[Data extract — start]

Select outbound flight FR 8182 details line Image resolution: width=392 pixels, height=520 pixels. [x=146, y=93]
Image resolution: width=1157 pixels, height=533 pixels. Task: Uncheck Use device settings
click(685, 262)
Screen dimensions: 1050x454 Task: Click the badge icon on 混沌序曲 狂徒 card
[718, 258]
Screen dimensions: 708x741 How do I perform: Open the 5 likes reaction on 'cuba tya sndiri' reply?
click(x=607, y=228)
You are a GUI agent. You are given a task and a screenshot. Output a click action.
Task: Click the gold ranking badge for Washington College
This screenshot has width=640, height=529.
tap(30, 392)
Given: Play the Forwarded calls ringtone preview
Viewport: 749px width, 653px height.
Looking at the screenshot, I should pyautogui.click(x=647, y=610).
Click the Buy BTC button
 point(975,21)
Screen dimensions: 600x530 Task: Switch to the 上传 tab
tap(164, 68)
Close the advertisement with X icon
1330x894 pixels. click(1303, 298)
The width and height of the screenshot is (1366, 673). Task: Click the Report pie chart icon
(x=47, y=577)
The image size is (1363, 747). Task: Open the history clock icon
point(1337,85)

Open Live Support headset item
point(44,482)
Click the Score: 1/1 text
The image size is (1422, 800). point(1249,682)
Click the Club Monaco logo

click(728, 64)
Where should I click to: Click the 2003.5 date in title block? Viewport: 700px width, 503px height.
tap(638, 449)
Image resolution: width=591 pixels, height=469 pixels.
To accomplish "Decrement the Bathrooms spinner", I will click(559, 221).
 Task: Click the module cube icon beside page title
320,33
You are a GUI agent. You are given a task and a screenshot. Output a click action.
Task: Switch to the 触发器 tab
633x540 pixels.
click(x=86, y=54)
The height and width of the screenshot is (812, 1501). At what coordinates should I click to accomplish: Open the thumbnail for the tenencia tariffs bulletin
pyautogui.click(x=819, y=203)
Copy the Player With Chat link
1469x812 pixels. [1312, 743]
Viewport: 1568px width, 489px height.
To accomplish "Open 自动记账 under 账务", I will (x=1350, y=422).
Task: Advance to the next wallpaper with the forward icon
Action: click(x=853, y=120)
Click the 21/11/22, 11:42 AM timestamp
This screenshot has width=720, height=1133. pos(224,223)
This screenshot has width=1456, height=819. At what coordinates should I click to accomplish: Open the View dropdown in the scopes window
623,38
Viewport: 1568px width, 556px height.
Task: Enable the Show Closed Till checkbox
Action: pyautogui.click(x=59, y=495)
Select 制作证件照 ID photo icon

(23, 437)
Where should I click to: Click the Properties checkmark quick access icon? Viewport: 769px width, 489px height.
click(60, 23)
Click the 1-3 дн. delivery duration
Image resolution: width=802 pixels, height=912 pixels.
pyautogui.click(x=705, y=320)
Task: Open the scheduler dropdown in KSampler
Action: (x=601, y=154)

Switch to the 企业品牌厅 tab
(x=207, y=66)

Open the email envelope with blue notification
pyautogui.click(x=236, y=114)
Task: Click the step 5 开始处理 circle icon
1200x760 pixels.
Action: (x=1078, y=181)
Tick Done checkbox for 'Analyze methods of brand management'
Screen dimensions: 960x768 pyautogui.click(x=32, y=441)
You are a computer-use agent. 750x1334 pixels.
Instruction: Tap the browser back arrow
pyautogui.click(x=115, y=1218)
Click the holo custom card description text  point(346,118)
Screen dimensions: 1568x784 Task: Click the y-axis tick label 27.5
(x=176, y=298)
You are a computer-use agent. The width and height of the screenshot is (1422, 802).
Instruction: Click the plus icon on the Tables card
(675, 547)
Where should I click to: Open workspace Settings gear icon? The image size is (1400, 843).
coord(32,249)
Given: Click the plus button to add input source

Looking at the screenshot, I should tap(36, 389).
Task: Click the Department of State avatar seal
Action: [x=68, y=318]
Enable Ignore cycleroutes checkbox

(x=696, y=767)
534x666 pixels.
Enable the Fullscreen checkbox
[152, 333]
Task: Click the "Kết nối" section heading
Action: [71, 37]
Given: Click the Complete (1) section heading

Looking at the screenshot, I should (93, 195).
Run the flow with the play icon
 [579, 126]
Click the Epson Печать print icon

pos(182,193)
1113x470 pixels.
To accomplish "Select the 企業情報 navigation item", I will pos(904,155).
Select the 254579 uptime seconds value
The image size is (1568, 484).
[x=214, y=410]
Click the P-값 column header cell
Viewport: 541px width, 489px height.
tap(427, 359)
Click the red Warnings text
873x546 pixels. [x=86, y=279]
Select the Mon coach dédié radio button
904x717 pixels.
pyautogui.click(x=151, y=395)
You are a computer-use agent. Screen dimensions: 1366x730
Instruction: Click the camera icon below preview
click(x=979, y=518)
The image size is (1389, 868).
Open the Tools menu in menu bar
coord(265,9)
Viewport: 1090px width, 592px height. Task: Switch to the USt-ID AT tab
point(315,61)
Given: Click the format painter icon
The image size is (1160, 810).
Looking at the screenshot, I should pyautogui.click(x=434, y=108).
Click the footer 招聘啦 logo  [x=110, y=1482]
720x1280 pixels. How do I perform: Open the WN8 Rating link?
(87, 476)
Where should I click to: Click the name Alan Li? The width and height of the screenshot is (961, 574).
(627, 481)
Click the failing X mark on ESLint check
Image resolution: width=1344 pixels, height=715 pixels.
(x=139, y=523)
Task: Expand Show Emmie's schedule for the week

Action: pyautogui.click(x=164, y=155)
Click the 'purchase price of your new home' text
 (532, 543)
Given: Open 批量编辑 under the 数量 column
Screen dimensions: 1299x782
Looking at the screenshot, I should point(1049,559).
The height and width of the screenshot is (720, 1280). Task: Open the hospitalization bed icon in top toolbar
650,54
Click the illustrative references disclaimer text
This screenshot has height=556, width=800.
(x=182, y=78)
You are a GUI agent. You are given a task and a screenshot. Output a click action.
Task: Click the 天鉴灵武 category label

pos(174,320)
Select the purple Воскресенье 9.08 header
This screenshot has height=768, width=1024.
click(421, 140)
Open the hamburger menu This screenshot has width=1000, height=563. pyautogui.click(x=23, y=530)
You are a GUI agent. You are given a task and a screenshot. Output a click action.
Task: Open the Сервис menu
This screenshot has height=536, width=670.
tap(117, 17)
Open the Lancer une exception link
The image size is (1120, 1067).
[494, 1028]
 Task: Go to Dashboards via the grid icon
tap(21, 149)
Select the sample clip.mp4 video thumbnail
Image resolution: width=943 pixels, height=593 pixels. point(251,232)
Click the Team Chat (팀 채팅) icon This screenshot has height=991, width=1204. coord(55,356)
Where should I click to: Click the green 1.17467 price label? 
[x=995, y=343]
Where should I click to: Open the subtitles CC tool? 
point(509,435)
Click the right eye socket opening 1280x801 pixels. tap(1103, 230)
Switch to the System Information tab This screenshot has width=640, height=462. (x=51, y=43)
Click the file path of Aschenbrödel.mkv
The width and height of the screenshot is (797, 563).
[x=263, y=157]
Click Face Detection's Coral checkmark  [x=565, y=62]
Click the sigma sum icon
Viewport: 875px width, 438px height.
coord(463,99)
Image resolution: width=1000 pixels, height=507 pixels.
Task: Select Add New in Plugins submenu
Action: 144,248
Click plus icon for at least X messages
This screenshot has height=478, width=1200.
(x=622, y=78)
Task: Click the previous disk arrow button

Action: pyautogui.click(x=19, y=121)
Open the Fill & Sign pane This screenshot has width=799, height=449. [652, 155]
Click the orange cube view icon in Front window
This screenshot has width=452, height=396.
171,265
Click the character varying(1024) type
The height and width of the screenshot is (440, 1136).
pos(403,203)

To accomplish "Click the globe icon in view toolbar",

[Data extract — finish]

About this task ▸
Go through the listing above and find each line containing the string "computer"; copy those lines.

Problem solution ▸
You are a computer-use agent. 750x1334 pixels.
You are a computer-use agent. The width and height of the screenshot is (1422, 802).
You are a computer-use agent. Screen dimensions: 1366x730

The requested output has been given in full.